= What you have to do =
Whenever a line below includes the word "year", copy that line.

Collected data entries
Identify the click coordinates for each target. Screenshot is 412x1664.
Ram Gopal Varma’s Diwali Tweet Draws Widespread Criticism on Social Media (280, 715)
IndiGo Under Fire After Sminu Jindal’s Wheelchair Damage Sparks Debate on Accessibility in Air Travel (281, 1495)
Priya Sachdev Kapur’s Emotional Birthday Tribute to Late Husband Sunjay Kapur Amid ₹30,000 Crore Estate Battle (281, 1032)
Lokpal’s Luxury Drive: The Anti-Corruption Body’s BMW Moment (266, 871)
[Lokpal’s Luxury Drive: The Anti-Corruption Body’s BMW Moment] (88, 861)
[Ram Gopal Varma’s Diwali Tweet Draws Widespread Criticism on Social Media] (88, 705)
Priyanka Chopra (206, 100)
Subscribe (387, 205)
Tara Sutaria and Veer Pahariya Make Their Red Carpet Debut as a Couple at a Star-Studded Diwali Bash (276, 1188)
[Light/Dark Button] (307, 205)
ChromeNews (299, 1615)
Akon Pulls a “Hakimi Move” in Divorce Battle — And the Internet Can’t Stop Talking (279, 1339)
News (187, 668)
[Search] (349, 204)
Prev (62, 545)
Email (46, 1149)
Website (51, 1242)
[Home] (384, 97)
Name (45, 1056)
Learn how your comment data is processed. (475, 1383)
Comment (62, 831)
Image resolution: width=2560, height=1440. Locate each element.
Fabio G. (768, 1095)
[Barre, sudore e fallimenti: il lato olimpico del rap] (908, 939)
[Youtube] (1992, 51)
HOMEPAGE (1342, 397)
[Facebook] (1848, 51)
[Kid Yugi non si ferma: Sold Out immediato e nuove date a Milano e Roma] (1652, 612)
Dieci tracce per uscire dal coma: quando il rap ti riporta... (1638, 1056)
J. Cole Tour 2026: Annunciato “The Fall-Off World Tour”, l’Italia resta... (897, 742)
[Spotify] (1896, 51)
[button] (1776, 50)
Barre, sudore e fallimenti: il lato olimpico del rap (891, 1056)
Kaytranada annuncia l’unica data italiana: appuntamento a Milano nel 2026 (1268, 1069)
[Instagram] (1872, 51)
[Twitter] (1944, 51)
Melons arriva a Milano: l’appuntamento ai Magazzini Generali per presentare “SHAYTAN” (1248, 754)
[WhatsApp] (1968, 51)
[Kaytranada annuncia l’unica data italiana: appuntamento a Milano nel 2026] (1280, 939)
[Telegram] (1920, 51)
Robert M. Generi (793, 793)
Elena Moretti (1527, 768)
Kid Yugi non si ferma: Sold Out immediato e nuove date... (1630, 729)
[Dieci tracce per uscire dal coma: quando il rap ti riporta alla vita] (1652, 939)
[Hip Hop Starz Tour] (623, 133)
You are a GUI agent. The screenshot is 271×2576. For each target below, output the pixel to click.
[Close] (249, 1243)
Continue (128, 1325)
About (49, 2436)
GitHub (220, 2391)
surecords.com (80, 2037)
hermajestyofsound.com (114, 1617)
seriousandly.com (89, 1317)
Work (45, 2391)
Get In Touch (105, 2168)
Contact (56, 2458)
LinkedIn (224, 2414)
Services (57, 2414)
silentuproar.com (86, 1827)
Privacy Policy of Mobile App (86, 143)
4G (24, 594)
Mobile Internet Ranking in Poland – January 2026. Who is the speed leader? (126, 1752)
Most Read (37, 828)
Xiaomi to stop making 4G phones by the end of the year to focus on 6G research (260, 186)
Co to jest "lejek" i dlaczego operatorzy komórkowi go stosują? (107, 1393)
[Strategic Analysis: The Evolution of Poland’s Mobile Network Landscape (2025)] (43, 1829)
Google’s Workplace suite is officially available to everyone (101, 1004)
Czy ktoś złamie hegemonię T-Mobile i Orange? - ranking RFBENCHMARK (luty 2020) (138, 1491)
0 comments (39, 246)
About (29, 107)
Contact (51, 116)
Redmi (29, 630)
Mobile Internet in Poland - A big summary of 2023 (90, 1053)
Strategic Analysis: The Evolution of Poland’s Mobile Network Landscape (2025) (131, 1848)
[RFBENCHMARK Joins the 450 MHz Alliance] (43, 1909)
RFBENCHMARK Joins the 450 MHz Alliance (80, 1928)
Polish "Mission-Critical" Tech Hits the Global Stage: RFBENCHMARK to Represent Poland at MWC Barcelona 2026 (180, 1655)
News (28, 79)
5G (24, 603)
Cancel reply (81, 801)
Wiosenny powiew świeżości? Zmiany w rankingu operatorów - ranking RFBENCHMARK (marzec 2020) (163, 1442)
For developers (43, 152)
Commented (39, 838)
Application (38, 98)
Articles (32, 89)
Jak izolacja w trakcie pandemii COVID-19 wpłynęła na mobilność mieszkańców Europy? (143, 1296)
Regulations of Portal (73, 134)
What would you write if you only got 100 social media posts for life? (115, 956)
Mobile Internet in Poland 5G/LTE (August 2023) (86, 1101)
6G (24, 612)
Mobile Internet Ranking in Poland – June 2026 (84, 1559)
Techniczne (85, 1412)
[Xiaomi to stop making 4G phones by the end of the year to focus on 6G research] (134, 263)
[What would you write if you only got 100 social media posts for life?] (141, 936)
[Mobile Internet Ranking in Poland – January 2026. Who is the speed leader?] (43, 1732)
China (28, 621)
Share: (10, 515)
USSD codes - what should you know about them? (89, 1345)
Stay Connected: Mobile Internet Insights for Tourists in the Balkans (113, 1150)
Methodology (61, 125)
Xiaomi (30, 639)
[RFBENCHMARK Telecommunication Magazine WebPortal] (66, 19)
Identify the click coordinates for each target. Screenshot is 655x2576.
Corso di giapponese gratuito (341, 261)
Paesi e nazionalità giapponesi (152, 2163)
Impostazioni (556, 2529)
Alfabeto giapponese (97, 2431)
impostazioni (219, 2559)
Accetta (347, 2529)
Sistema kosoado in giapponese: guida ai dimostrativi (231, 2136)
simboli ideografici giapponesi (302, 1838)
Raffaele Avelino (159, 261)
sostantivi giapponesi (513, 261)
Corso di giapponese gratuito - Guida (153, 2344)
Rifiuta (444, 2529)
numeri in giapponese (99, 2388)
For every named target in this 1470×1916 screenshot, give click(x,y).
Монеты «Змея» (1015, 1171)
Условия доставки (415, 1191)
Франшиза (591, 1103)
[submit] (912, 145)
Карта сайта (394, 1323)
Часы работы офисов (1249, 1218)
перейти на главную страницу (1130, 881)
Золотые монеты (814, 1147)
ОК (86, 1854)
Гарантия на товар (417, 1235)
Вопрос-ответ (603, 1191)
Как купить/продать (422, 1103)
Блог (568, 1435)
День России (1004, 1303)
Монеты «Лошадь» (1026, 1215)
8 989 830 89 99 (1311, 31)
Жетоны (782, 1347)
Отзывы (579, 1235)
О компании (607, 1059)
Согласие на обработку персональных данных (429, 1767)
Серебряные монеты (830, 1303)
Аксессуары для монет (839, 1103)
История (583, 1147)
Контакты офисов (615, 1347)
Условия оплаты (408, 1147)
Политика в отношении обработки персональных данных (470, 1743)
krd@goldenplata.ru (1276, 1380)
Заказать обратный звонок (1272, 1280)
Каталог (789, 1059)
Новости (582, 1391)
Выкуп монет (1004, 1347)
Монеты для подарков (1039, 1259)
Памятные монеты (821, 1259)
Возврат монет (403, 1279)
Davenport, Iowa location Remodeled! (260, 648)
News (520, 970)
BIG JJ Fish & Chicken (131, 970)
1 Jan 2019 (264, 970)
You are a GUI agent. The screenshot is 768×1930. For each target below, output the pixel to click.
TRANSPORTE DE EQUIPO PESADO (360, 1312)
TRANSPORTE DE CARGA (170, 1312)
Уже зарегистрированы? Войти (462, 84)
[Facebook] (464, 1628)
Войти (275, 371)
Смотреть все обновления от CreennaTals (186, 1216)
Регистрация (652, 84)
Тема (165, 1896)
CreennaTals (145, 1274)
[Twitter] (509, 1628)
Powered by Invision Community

= Answer space =
Xiaomi to stop making 4G phones by the end of the year to focus on 6G research (260, 186)
[Xiaomi to stop making 4G phones by the end of the year to focus on 6G research] (134, 263)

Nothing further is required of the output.